Wir schreiben das Jahr 1995. Die beiden Google-Gründer Larry Page und Sergey Brin entwickeln an der Stanford University die Suchmaschine namens BackRub. Wirklich viel Erfolg hatten die beiden kreativen Köpfe zumindest im Bereich der Internet-Seiten mit ihrer Idee allerdings nicht. 1998 der Durchbruch: Andreas von Bechtolsheim investierte 100.000 US-Dollar in die neuartige Suchmaschine. Überzeugt wurde der Investor von den beiden Google-Gründern innerhalb von zehn Minuten.

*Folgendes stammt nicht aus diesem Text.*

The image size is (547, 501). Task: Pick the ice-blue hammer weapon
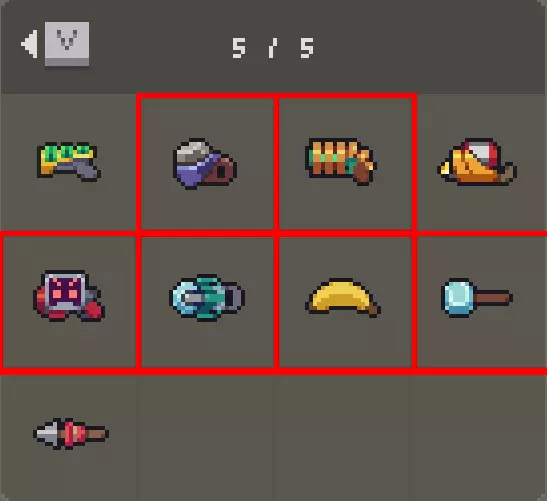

Der Investor ging allerdings davon aus, dass das Unternehmen hinter der Idee Google heißen würde, demnach ging auch der Scheck an die Google Inc. Blöd nur, dass es diese Firma noch überhaupt nicht gab. Larry Page und Sergey Brin mussten daher zügig handeln und registrierten im September 1998 kurzerhand das Unternehmen Google Inc.

Google damals - 500.000 Suchanfragen täglich, bereits nach 5 Monaten

Bereits fünf Monate nach dem offiziellen Start der ersten Google-Testversion rasselten pro Tag 500.000 Suchanfragen ein. Sechsmal so hohe Suchanfragen konnten anschließend generiert werden, nachdem sich auch AOL und Netscape zu einer Zusammenarbeit mit Google entschlossen.

Auch Altavista bot damals eine Suchmaschine an, die nicht einmal schlecht war. Dieses Portal entwickelte sich allerdings in Richtung umfangreiches Netzwerk, was wiederum die Ladezeit vieler Internet-Besucher aufs Maximum strapazierte. Ein Vorteil für Google, die mit ihrer minimalistischen Suchmaschine im Bereich der Ladezeit voll ins Schwarze trafen.

Google Heute - die absolute Nummer 1 unter den Suchmaschinen

Bis heute ist Google, neben Yahoo und Bing, die absolute Nummer 1 im Bereich der Suchmaschinen. Die restlichen Prozent-Zahlen an Besuchern haben sich allerdings von der Suchmaschine und/oder vom Konzern abgewandt, oftmals aus Datenschutz- und Privatsphäre-Gründen. Suchmaschine Google ist zwar in der Lage, in den meisten Fällen hochwertige Webseiten als Suchmaschinen-Resultat auszugeben, allerdings oftmals auf Kosten der eigenen persönlichen Daten, wie die AdWords-Anzeigen und die personalisierten Suchergebnisse in der Google-Suche beweisen.

Für viele ein Grund, dem Suchmaschinen-Konzern den Rücken zuzudrehen und beispielsweise eine Suchmaschine zu verwenden, die keinerlei Daten über die Suche und ausgewählte Webseiten speichert.

Ein kniffliger Algorithmus hält die Google Suchergebnisse spannend

Der Bärenanteil der Internet-Nutzer lässt sich allerdings nicht abschrecken und ist dankbar für den kniffligen Algorithmus von Google, der mittels 200 verschiedener Kriterien thematisch passende Webseiten abhängig des jeweiligen Suchbegriffs auswählt und für den Nutzer aufbereitet.